转换

转换提供了除原子函数之外的其他操作CVXPY对象的方法。 而原子函数仅在表达式上运行， 转换也可以接受问题、目标或约束对象作为输入。 转换不需要遵循任何特定的API。

SuppFunc

SuppFunc 转换接受以某个CVXPY变量为隐含表达的凸集，并返回表示该凸集支撑函数的函数句柄。 当评估函数句柄时，它将返回一个 SuppFuncAtom object 。 这样的对象可以像其他CVXPY表达式一样用于凸优化建模。

class cvxpy.transforms.suppfunc.SuppFunc(x, constraints)

Given a list of CVXPY Constraint objects \(\texttt{constraints}\) involving a real CVXPY Variable \(\texttt{x}\), consider the convex set

\[S = \{ v : \text{it's possible to satisfy all } \texttt{constraints} \text{ when } \texttt{x.value} = v \}.\]

This object represents the support function of \(S\). This is the convex function

\[y \mapsto \max\{ \langle y, v \rangle : v \in S \}.\]

The support function is a fundamental object in convex analysis. It’s extremely useful for expressing dual problems using Fenchel duality.

Parameters:

• x (Variable) – This variable cannot have any attributes, such as PSD=True, nonneg=True, symmetric=True, etc…

• constraints (list[Constraint]) – Usually, these are constraints over \(\texttt{x}\), and some number of auxiliary CVXPY Variables. It is valid to supply \(\texttt{constraints = []}\).

Examples

If \(\texttt{h = cp.SuppFunc(x, constraints)}\), then you can use \(\texttt{h}\) just like any other scalar-valued atom in CVXPY. For example, if \(\texttt{x}\) was a CVXPY Variable with \(\texttt{x.ndim == 1}\), you could do the following:

z = cp.Variable(shape=(10,))
A = np.random.standard_normal((x.size, 10))
c = np.random.rand(10)
objective =  h(A @ z) - c @ z
prob = cp.Problem(cp.Minimize(objective), [])
prob.solve()

Notes

You are allowed to use CVXPY Variables other than \(\texttt{x}\) to define \(\texttt{constraints}\), but the set \(S\) only consists of objects (vectors or matrices) with the same shape as \(\texttt{x}\).

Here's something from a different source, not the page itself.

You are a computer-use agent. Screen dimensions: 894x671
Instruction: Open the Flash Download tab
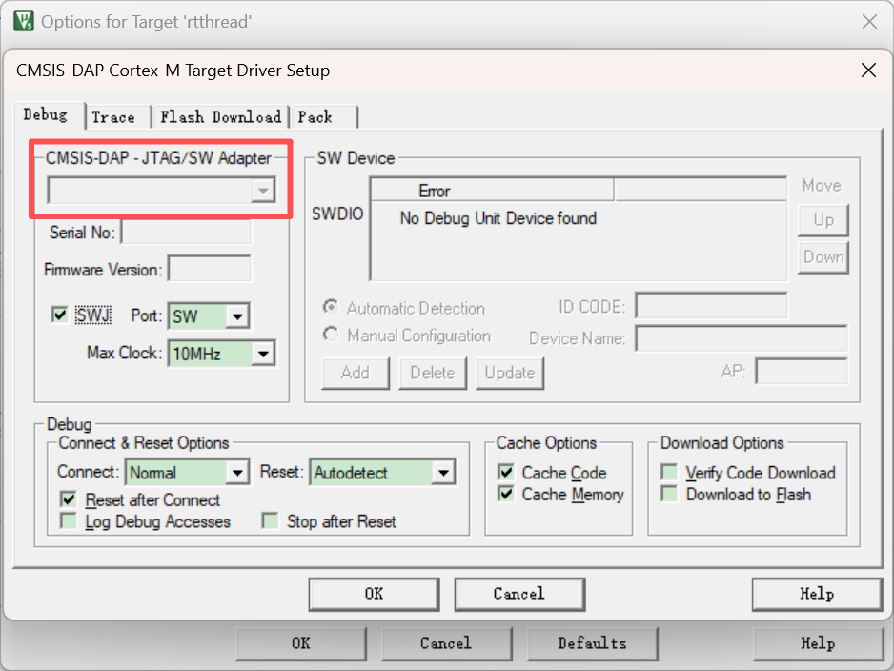[221, 117]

It’s possible for the support function to take the value \(+\infty\) for a fixed vector \(\texttt{y}\). This is an important point, and it’s one reason why support functions are actually formally defined with the supremum “\(\sup\)” rather than the maximum “\(\max\)”. For more information on support functions, check out this Wikipedia page.

__call__(y) → SuppFuncAtom

Return an atom representing

max{ cvxpy.vec(y) @ cvxpy.vec(x) : x in S }

where S is the convex set associated with this SuppFunc object.

标量化

*标量化*转换将一个目标列表转换为一个目标列表， 例如加权和。所有标量化都在每个目标上是单调的，这意味着优化标量化目标总是返回相对于原始目标列表 Pareto 最优的点。 此外，除边界点外，所有 Pareto 曲线上的点在某个目标的加权下都是可达的。

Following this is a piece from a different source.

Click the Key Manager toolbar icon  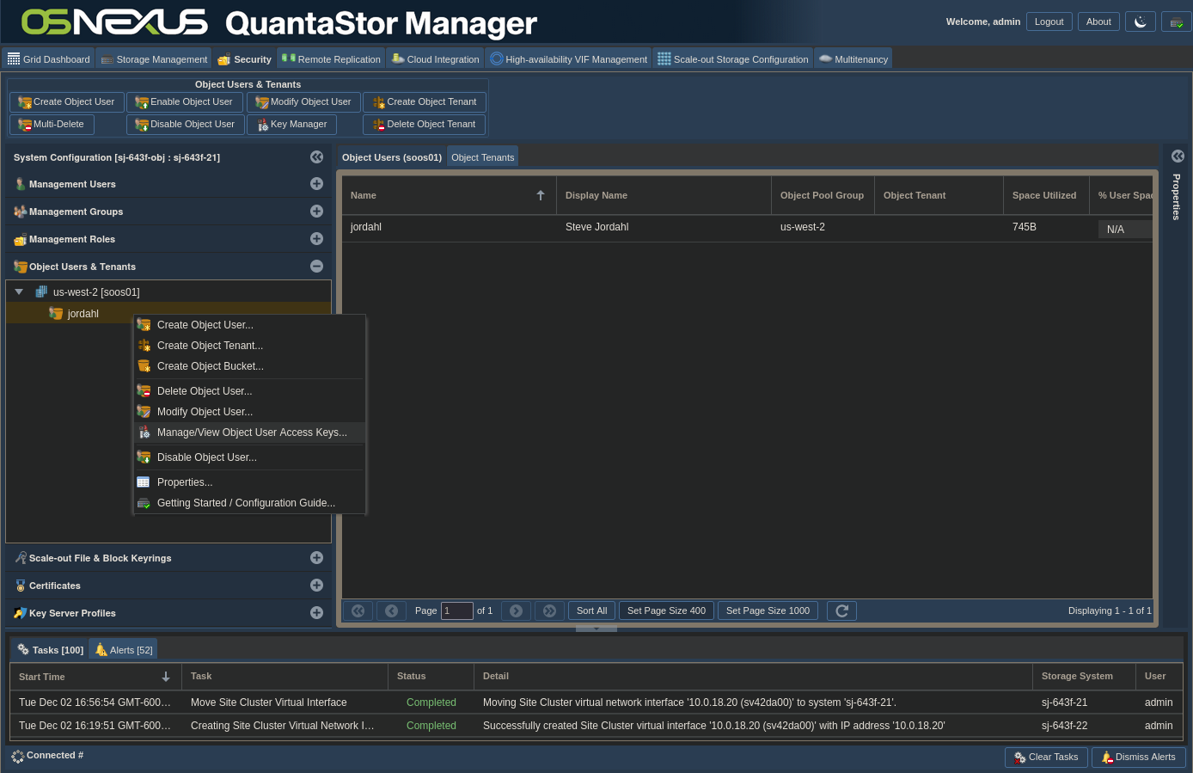291,125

scalarize.weighted_sum(weights) → Minimize | Maximize

Combines objectives as a weighted sum.

Parameters:

• objectives – A list of Minimize/Maximize objectives.

• weights – A vector of weights.

Returns:

A Minimize/Maximize objective.

scalarize.max(weights) → Minimize

Combines objectives as max of weighted terms.

Parameters:

• objectives – A list of Minimize/Maximize objectives.

• weights – A vector of weights.

Returns:

A Minimize objective.

scalarize.log_sum_exp(weights, gamma: float = 1.0) → Minimize

Combines objectives as log_sum_exp of weighted terms.

The objective takes the form

log(sum_{i=1}^n exp(gamma*weights[i]*objectives[i]))/gamma

As gamma goes to 0, log_sum_exp approaches weighted_sum. As gamma goes to infinity, log_sum_exp approaches max.

Parameters:

• objectives – A list of Minimize/Maximize objectives.

• weights – A vector of weights.

• gamma – Parameter interpolating between weighted_sum and max.

Returns:

A Minimize objective.

scalarize.targets_and_priorities(priorities, targets, limits=None, off_target: float = 1e-05) → Minimize | Maximize

Combines objectives with penalties within a range between target and limit.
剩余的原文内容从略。